To do - Transcribe the whole listing exactly; the images stay out.

Provided entries -
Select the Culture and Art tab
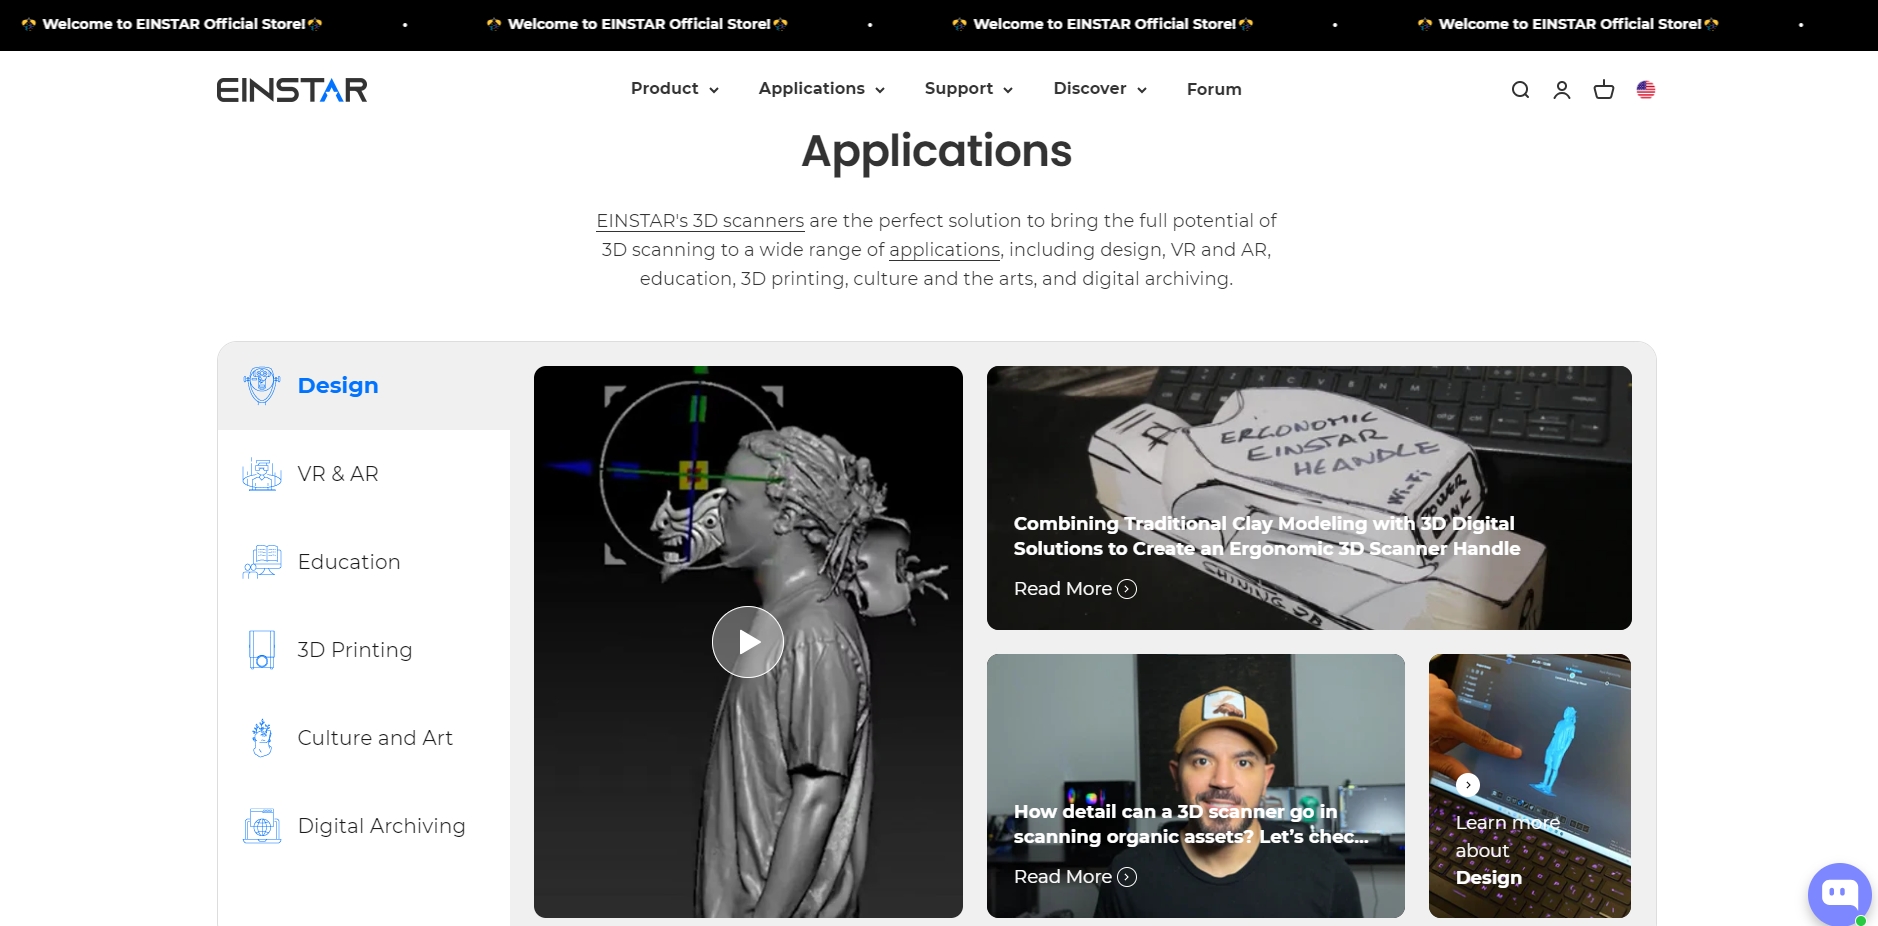Image resolution: width=1878 pixels, height=926 pixels. [374, 738]
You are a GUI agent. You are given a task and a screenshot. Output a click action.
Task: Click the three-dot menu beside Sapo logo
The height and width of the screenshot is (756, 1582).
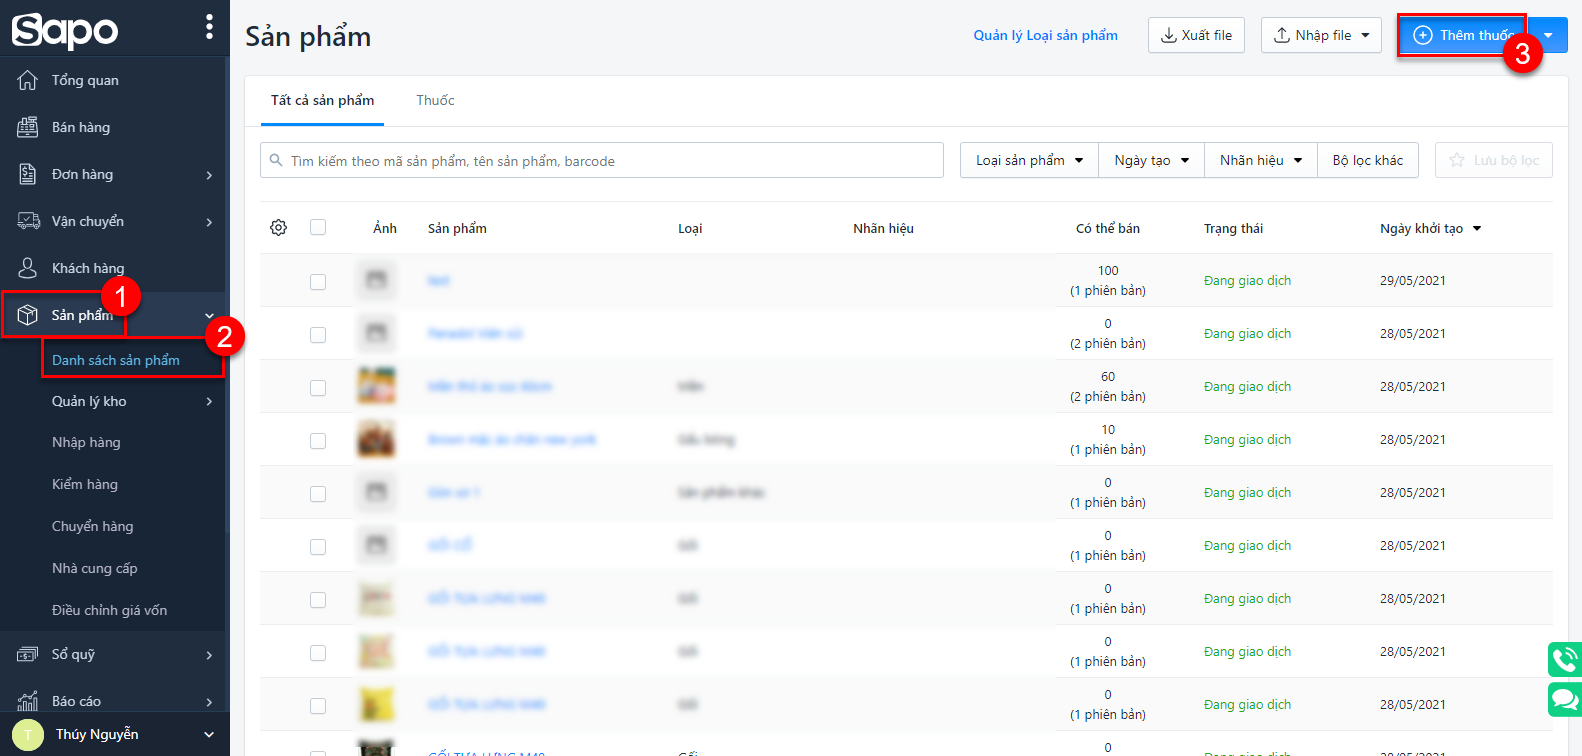[x=209, y=26]
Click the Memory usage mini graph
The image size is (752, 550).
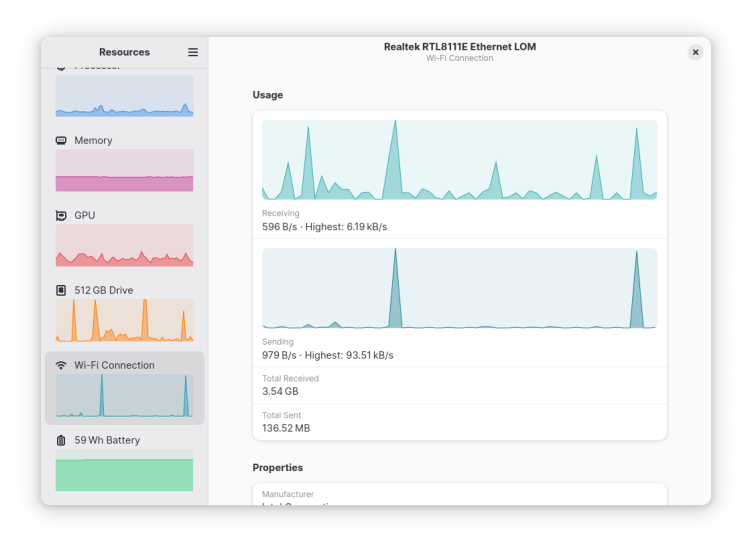(x=124, y=171)
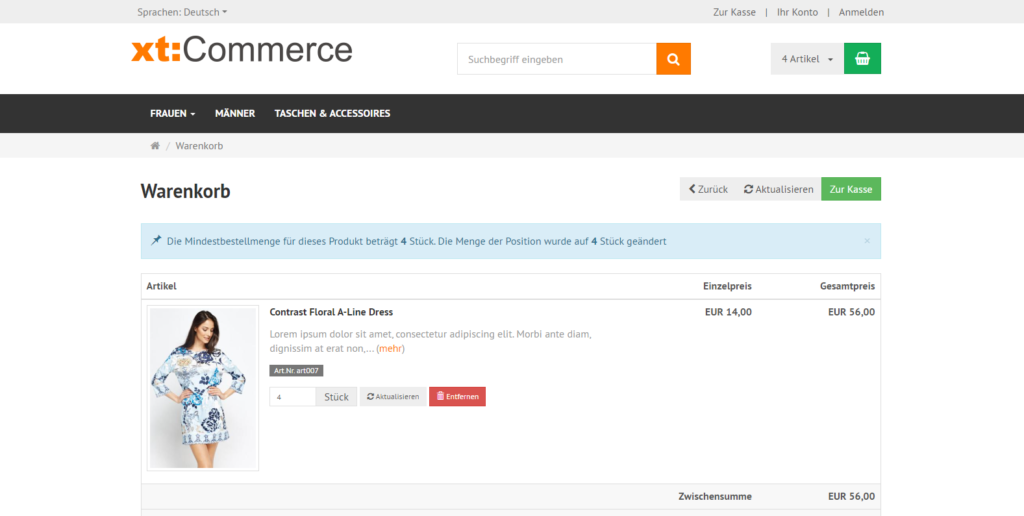Expand the FRAUEN navigation menu
The height and width of the screenshot is (516, 1024).
[172, 114]
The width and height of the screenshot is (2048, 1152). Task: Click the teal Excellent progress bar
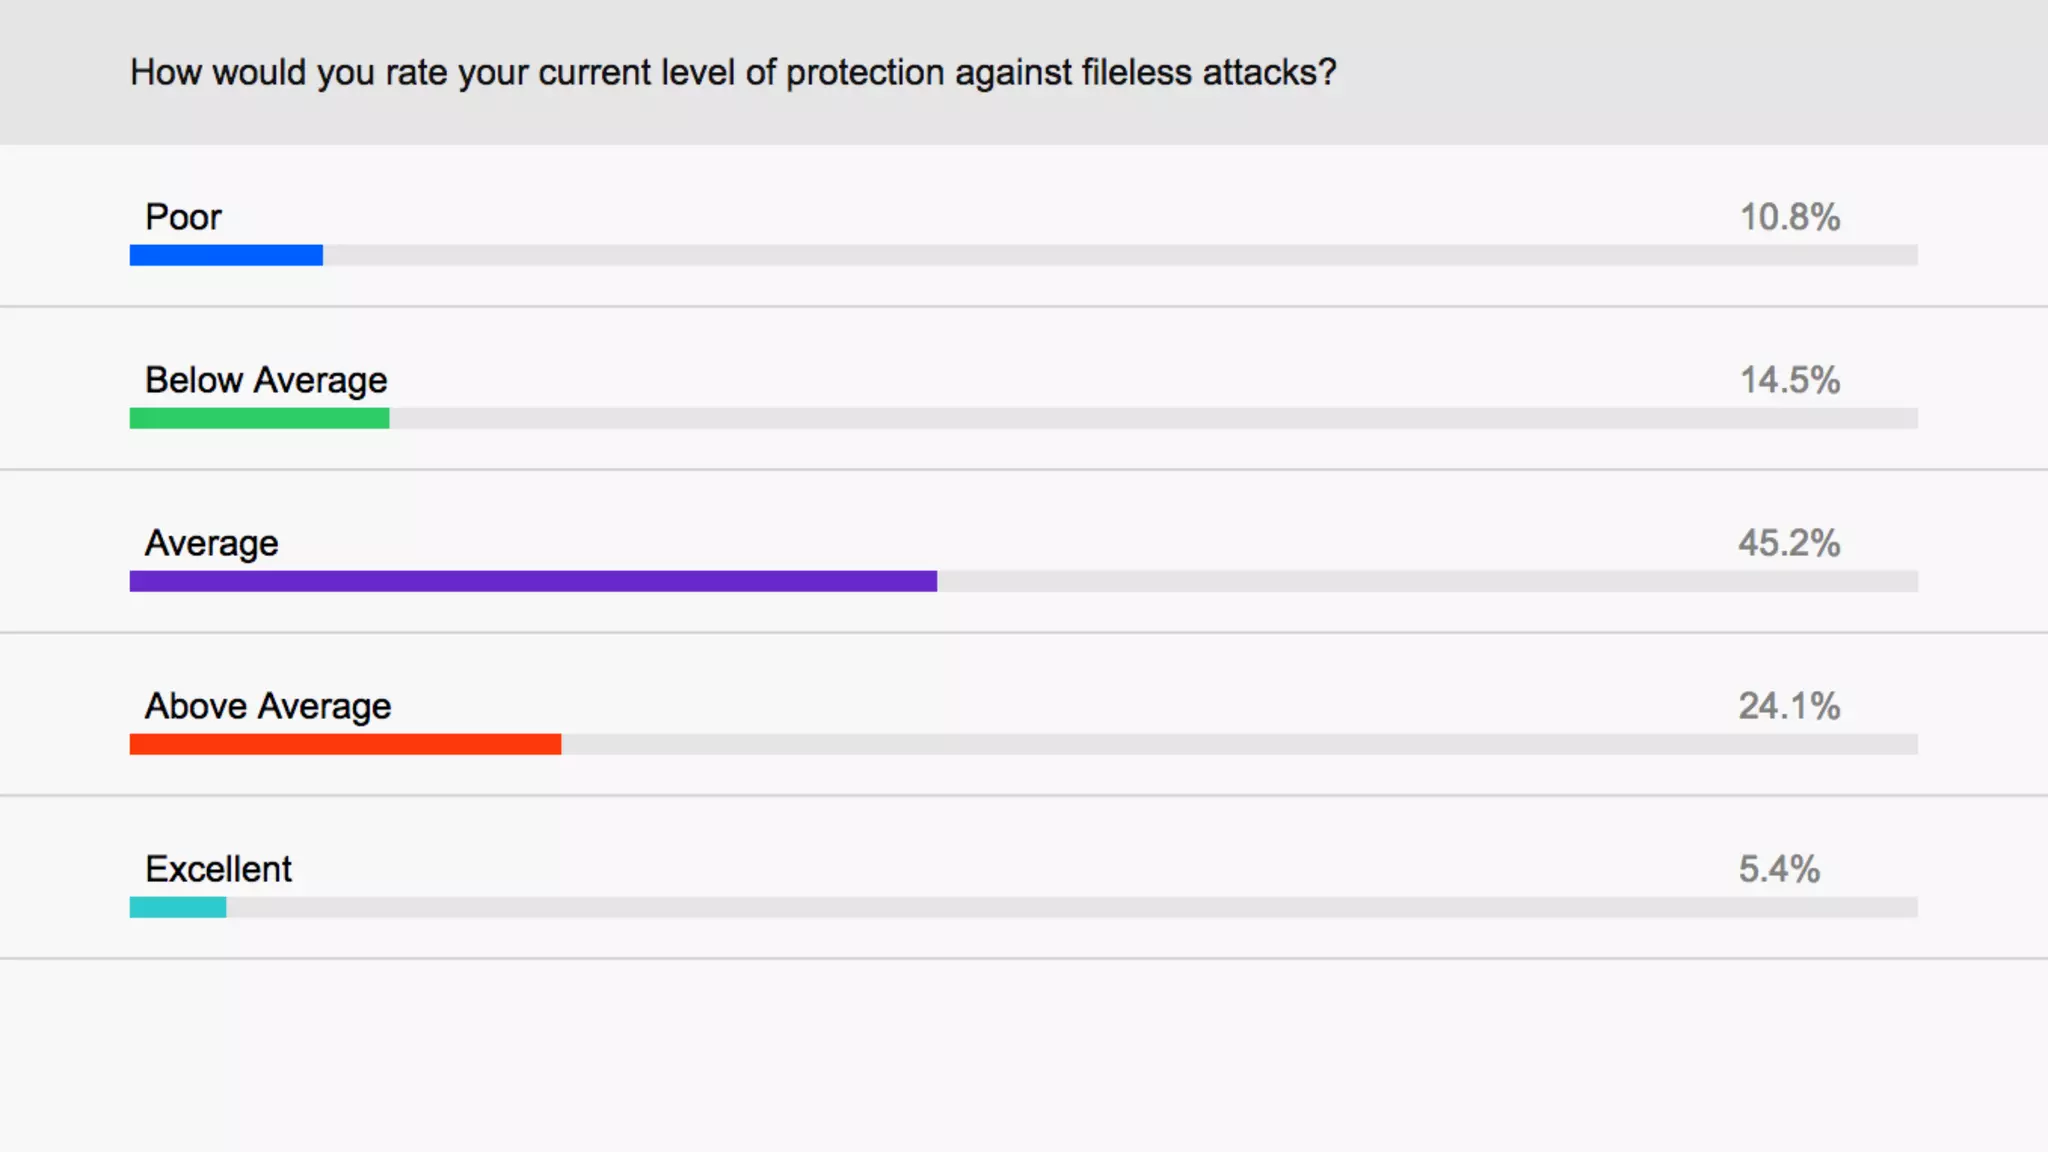178,907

Exercise output -
Select the Culture and Art tab
Image resolution: width=1878 pixels, height=926 pixels. [374, 738]
You are a GUI agent. You are given a task and a screenshot. Output a click action.
Task: Click the three-dot menu beside Sapo logo
The height and width of the screenshot is (756, 1582).
[x=209, y=26]
Click the Memory usage mini graph
The image size is (752, 550).
(x=124, y=171)
Expand the FRAUEN navigation menu
The height and width of the screenshot is (516, 1024).
[172, 114]
The width and height of the screenshot is (2048, 1152). Task: Click the teal Excellent progress bar
178,907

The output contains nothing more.